Remembering a singer with the voice of a friend

Doris Day (with Les Brown in the mirror) backstage at the Aquarium, New York, July 1946
Doris Day (with Les Brown in the mirror) backstage at the Aquarium, New York, July 1946 (photo: William P. Gottlieb Collection/Library of Congress)

There are certain singers we might consider ’tweeners, occupying some liminal space between jazz and pop. Judy Garland is one of these, though I’ve always heard the commanding jazzer’s way with phrasing in her voice. So too with the recently deceased Doris Day, ever since I first experienced her breathy melismas from “Que Sera Sera” in Alfred Hitchcock’s 1956 remake of his own The Man Who Knew Too Much.

Day certainly racked up the pop hits over the course of two decades, starting with back-to-back No. 1s in 1945 with “Sentimental Journey” and “My Dreams are Getting Better All the Time.” She viewed herself as a singer before being an actress, but she was equally devoted to both sides of her creative persona. In fact, Day often sang as Day characters acted, exemplifying the same ideals of a nextdoorness, we might say, that lent the feeling that one had a human angel for a neighbor. Day’s gift was in conjuring a version of this singing and acting self that was a part of our respective worlds, but just a tiny bit beyond them at the same time—though not so much as to be ostentatiously beyond, or make us quibble that ours was not enough.
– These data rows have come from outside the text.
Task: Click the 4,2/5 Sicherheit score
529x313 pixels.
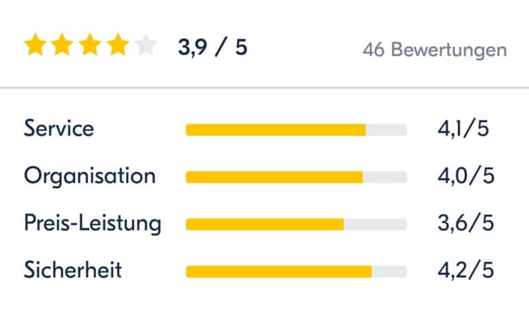Action: pyautogui.click(x=466, y=270)
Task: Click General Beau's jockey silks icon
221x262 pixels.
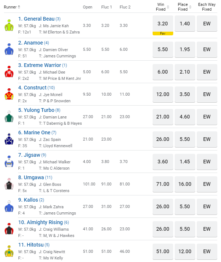Action: point(9,26)
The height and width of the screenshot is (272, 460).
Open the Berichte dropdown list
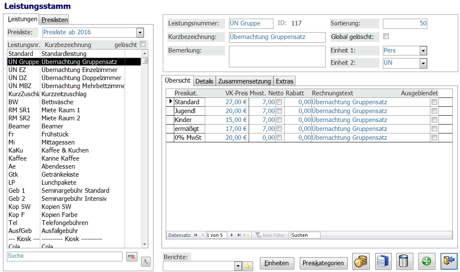point(237,266)
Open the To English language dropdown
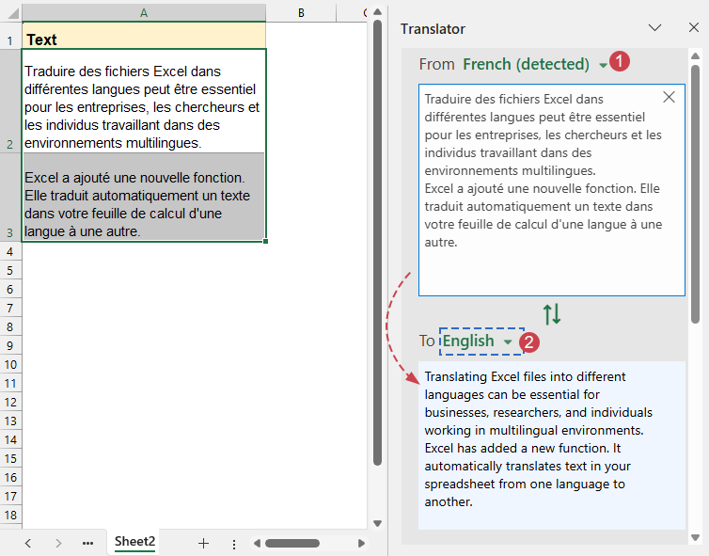Image resolution: width=709 pixels, height=556 pixels. tap(508, 342)
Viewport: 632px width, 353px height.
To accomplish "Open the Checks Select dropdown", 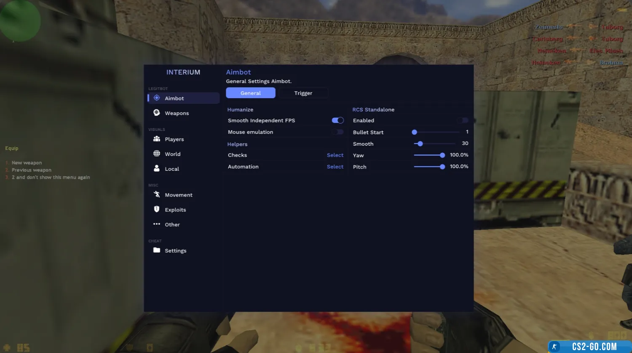I will coord(335,155).
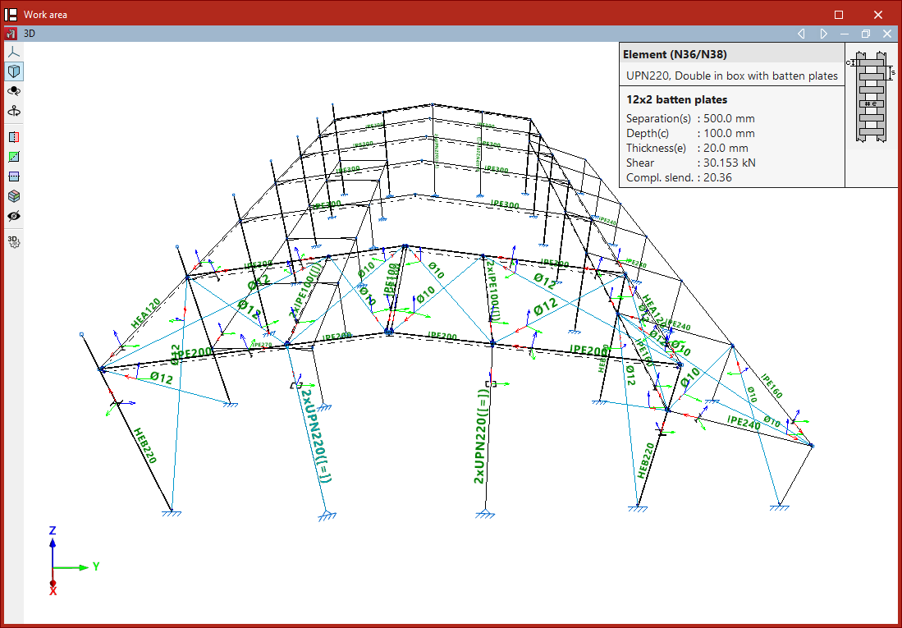This screenshot has width=902, height=628.
Task: Click the green diagonal section plane icon
Action: click(x=14, y=157)
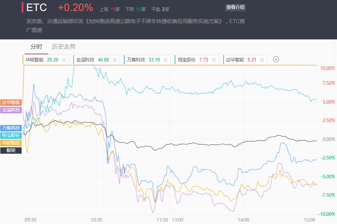Remove 万集科技 stock chip with its X
337x224 pixels.
165,60
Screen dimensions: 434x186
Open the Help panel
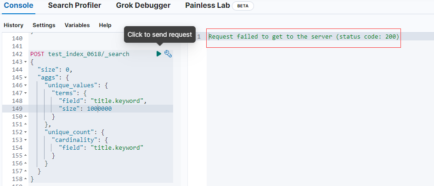105,25

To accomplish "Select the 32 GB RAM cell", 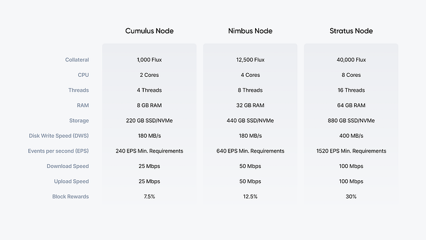I will (x=250, y=106).
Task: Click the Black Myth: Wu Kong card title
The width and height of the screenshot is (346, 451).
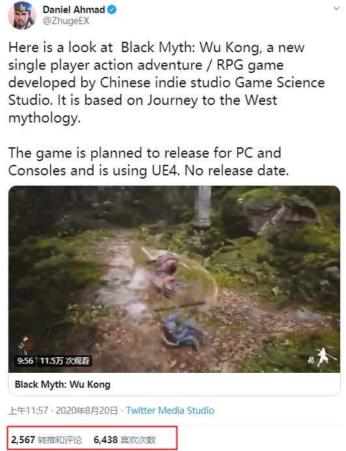Action: click(63, 385)
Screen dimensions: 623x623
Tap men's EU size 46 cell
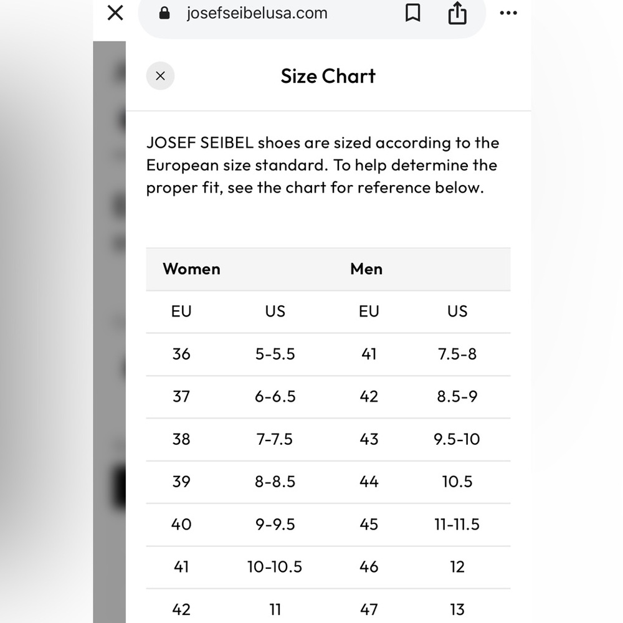coord(369,566)
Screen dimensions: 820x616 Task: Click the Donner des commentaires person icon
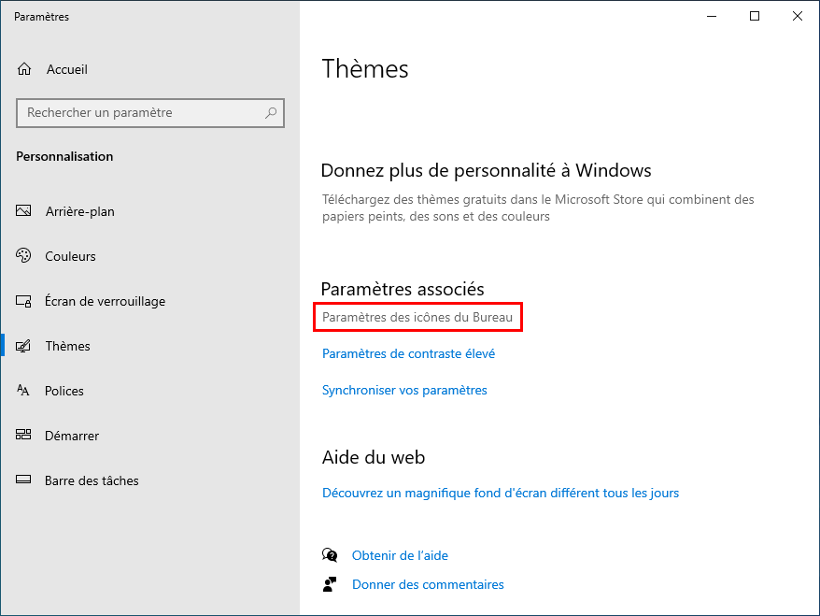click(330, 584)
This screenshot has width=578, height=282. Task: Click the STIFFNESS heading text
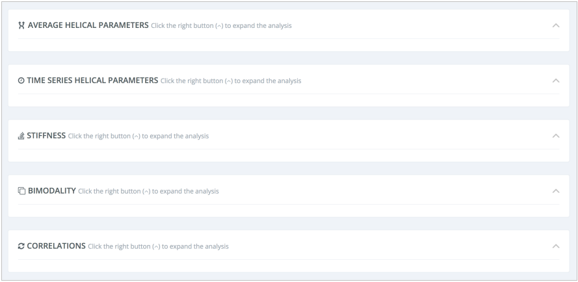(x=46, y=136)
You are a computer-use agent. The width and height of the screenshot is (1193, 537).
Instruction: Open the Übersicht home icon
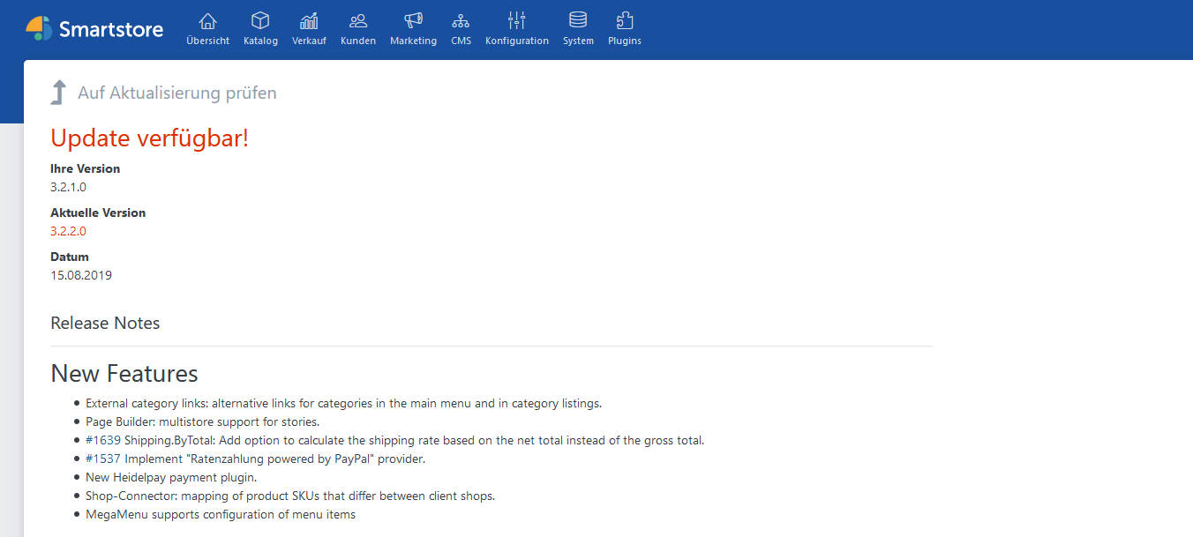207,21
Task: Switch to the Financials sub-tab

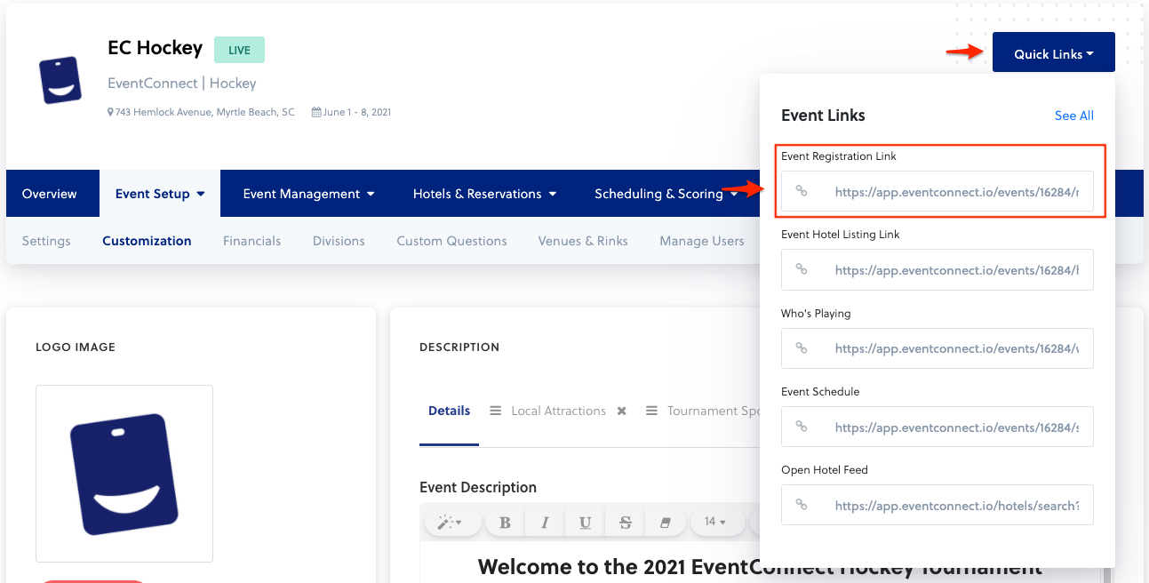Action: pos(251,241)
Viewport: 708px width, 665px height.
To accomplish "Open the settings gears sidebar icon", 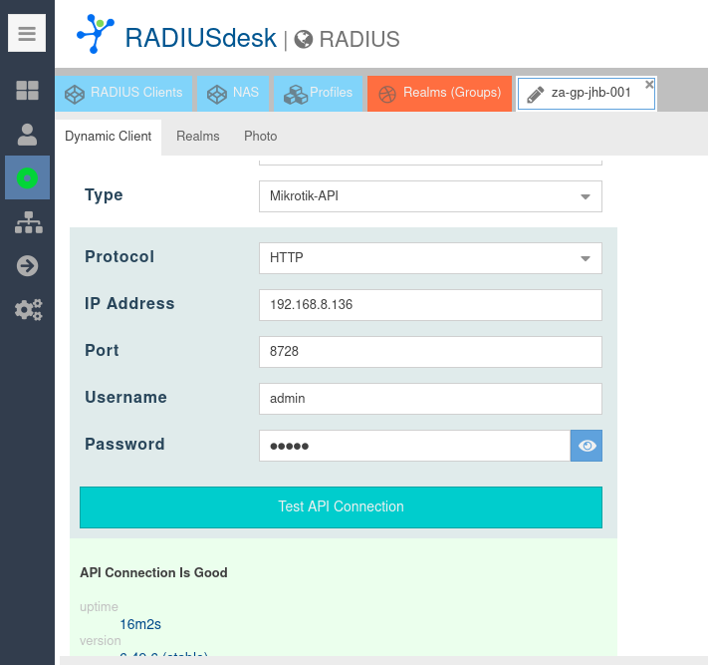I will point(28,309).
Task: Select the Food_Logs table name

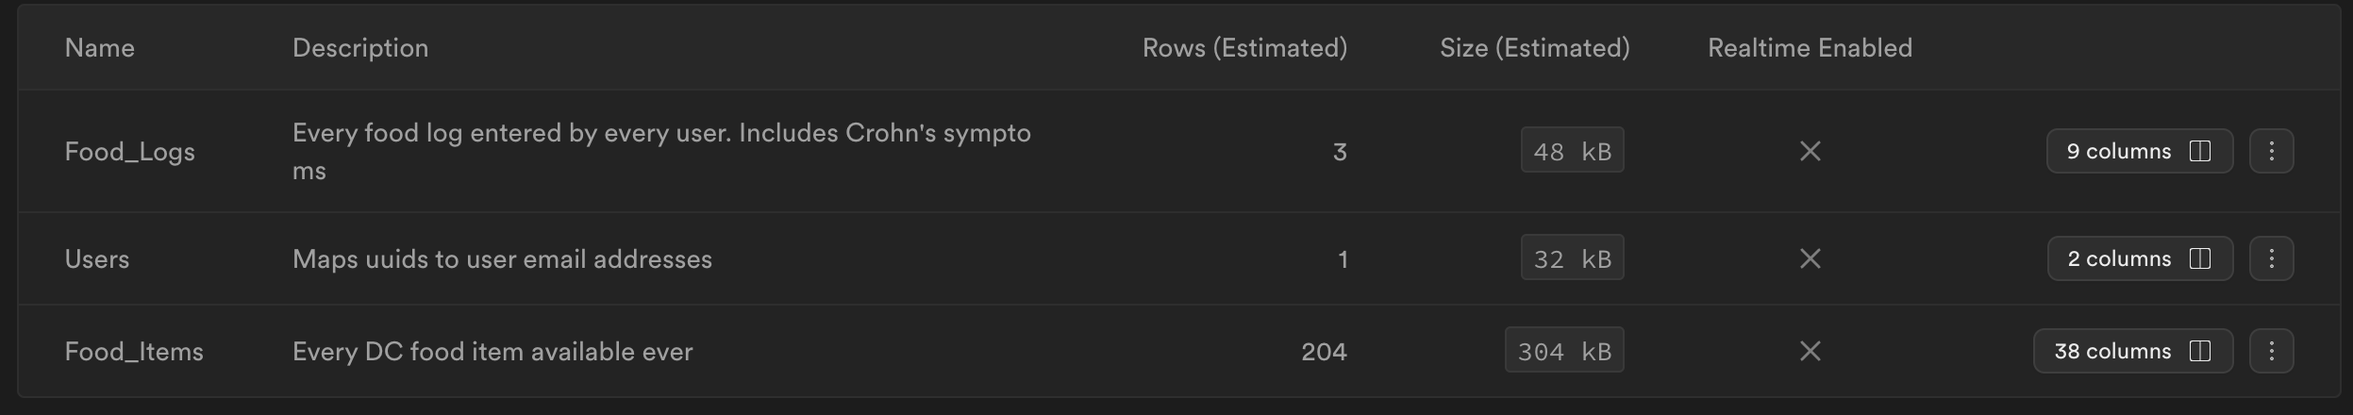Action: tap(130, 151)
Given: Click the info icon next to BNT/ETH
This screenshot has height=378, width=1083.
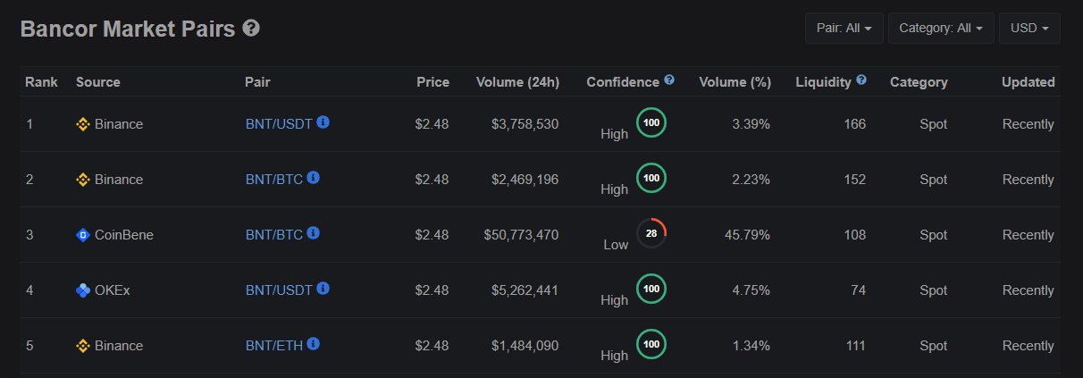Looking at the screenshot, I should click(314, 344).
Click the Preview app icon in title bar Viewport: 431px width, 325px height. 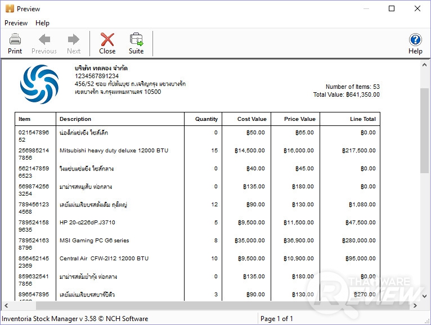coord(9,8)
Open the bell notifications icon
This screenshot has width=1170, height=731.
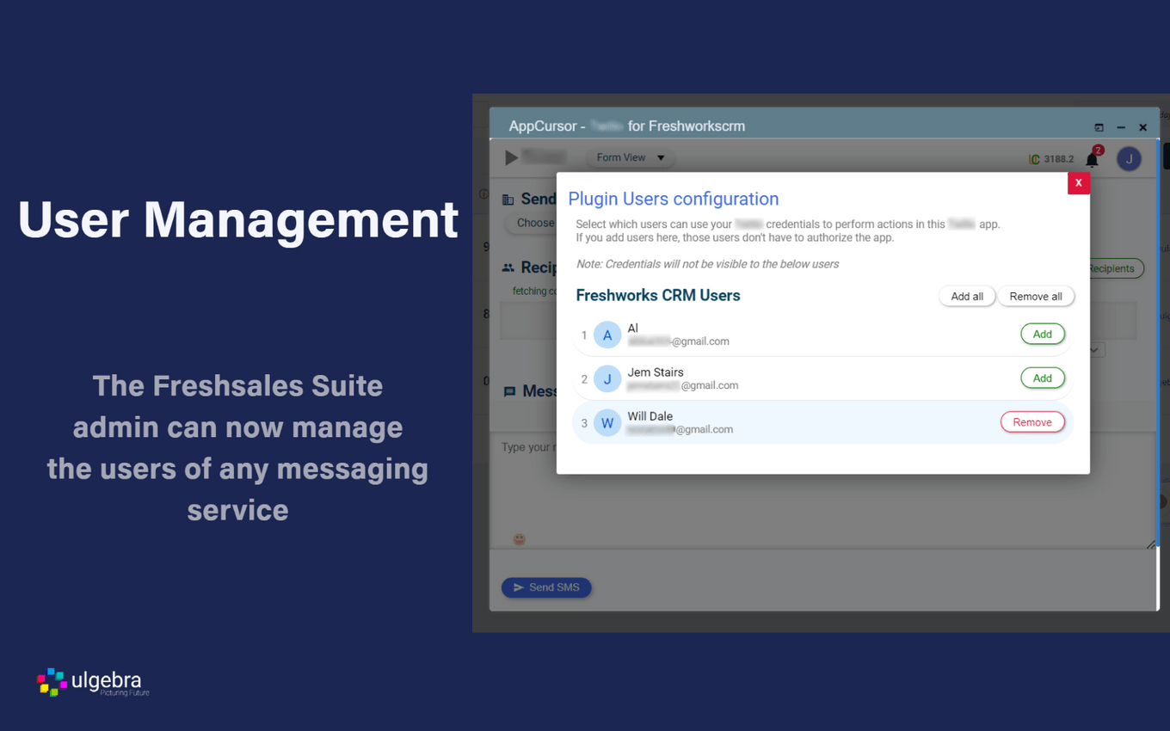click(x=1092, y=158)
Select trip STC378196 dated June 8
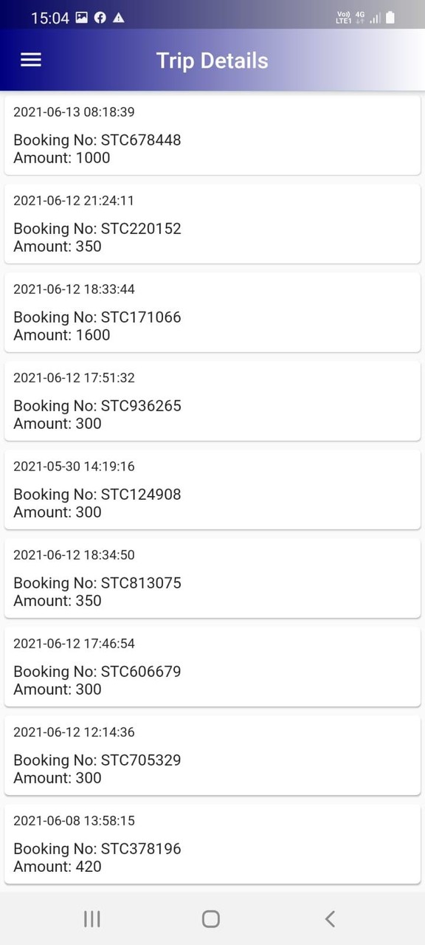The image size is (425, 945). click(x=213, y=843)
Her jazziest album, and also her best long-player, is the soundtrack to Young Man with a Horn from 1950, made with trumpeter Harry James. The film featured Day as a singer who is friends with a Bix Beiderbecke-type trumpet player (Kirk Douglas), who falls for a woman (Lauren Bacall) with severe emotional issues, due to her mother’s suicide, who cares not a jot for his music or career. Michael Curtiz, the director of Casablanca, was at the helm, and you know he understood a thing or two about love triangles. In this period, jazz films could be twaddle, lacking in nuance and the finesse of strong narrative-making, but Day’s presence does a lot to fortify that particular cause. You want to hear her sing, so you’re glad when it’s time for her to take the mic for another number, but those performances are woven into the tapestry of the story. This is art, she seems to be telling us, that is worth fighting for, and anything worth fighting for is worth having a partner in your life who will gladly and spiritedly abet the cause.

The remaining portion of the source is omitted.